Problem statement — Which lines of the listing below contain the string "Task"? Extract each of them, matching case exactly.
______________________________
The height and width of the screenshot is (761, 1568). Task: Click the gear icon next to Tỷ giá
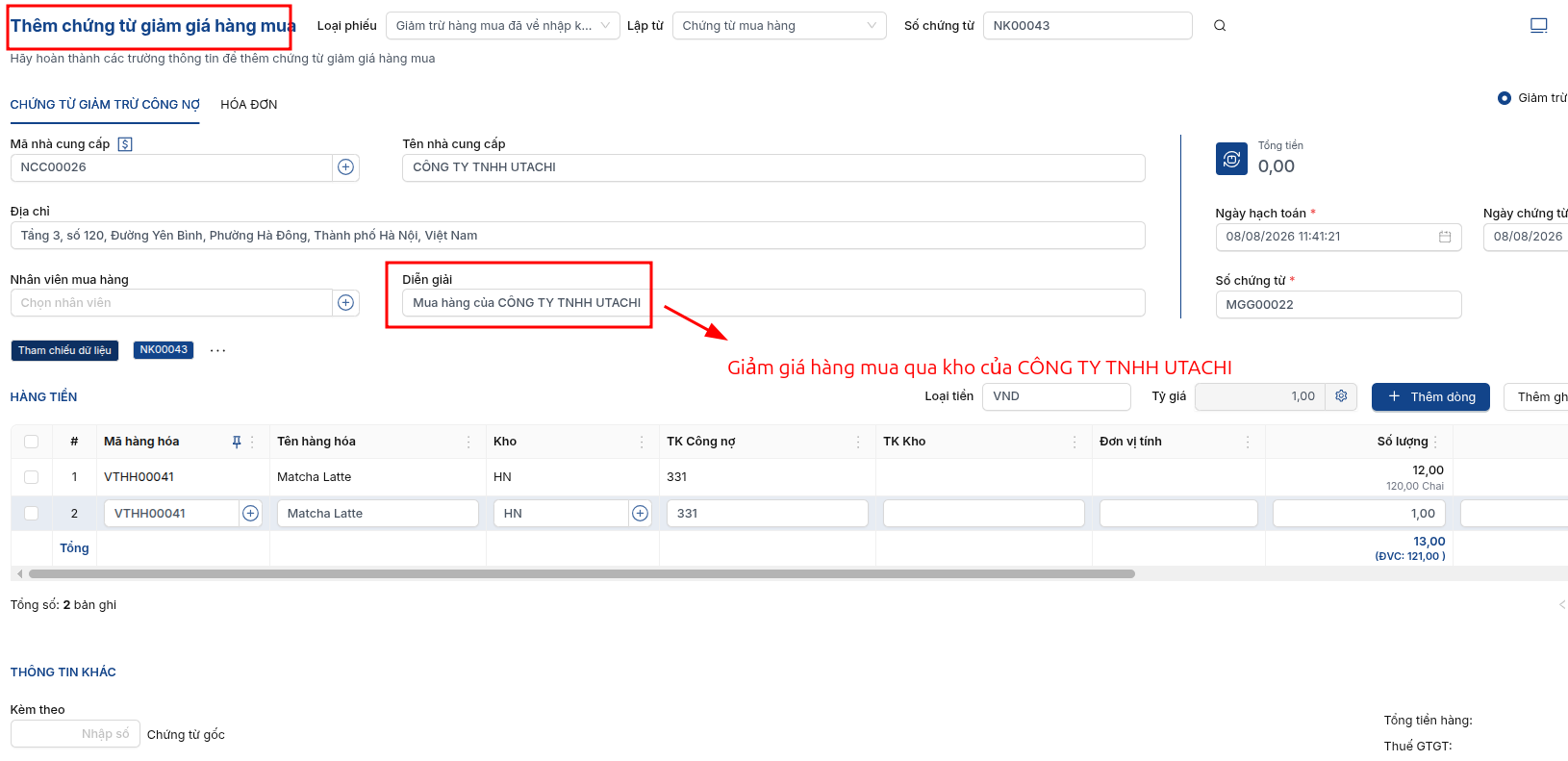coord(1341,396)
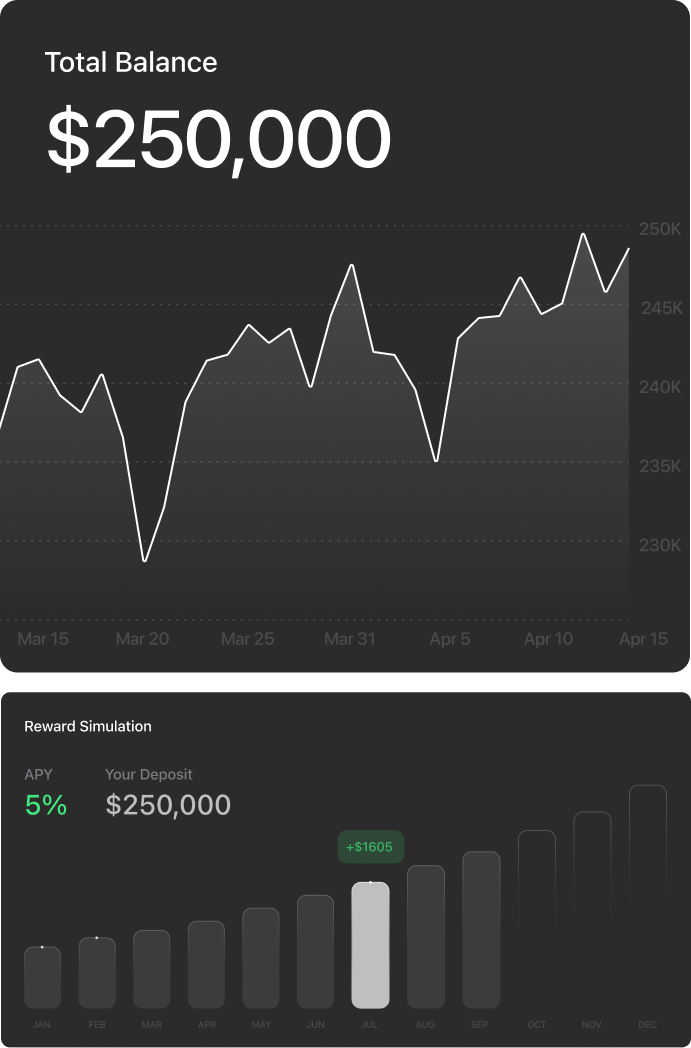The width and height of the screenshot is (691, 1048).
Task: Click the 5% APY value
Action: 46,805
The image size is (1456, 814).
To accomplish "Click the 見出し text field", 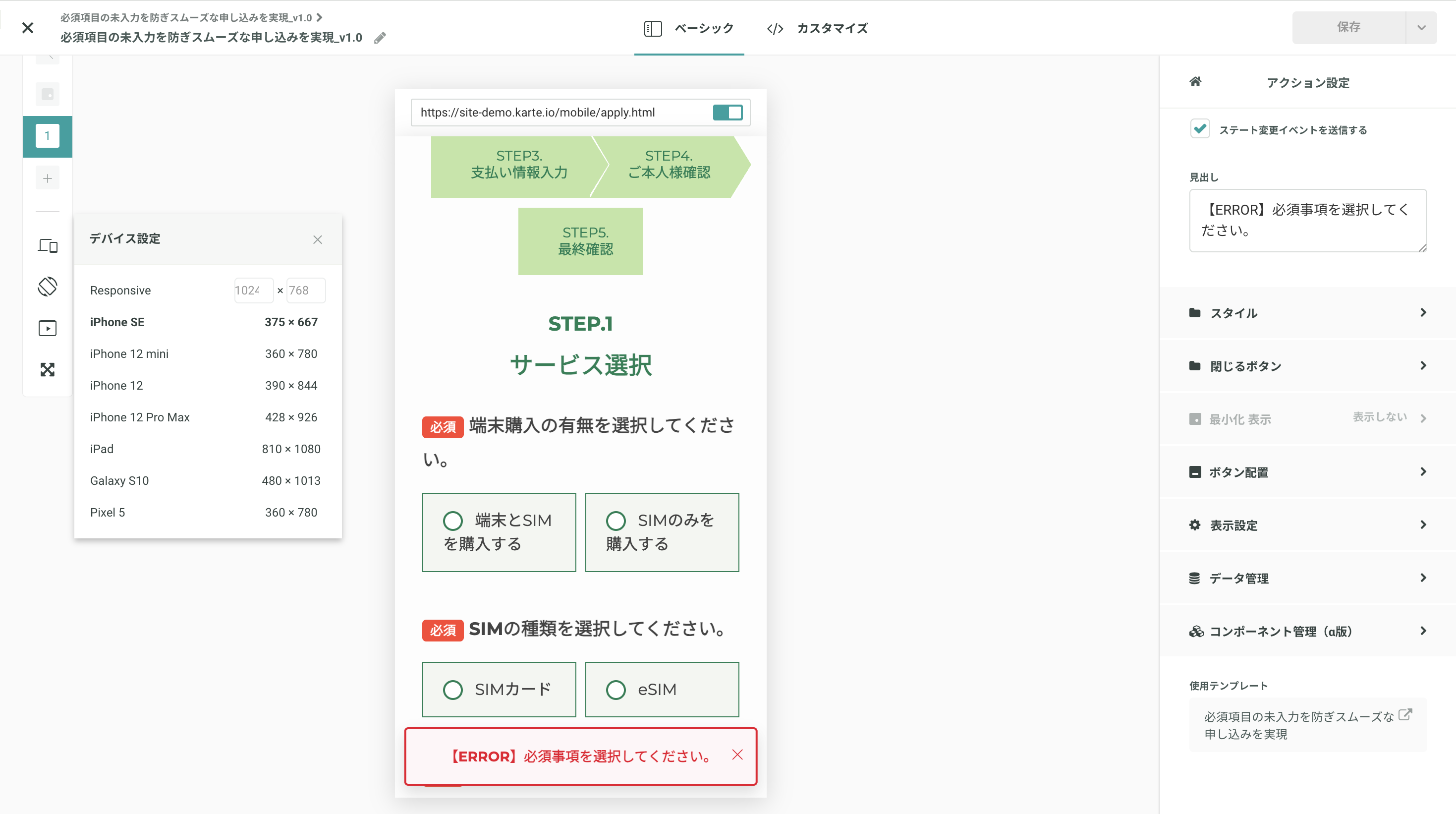I will click(x=1307, y=221).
______________________________
Full solution —
The height and width of the screenshot is (761, 1568). Task: Click the gear icon next to Tỷ giá
Task: Click the 5% APY value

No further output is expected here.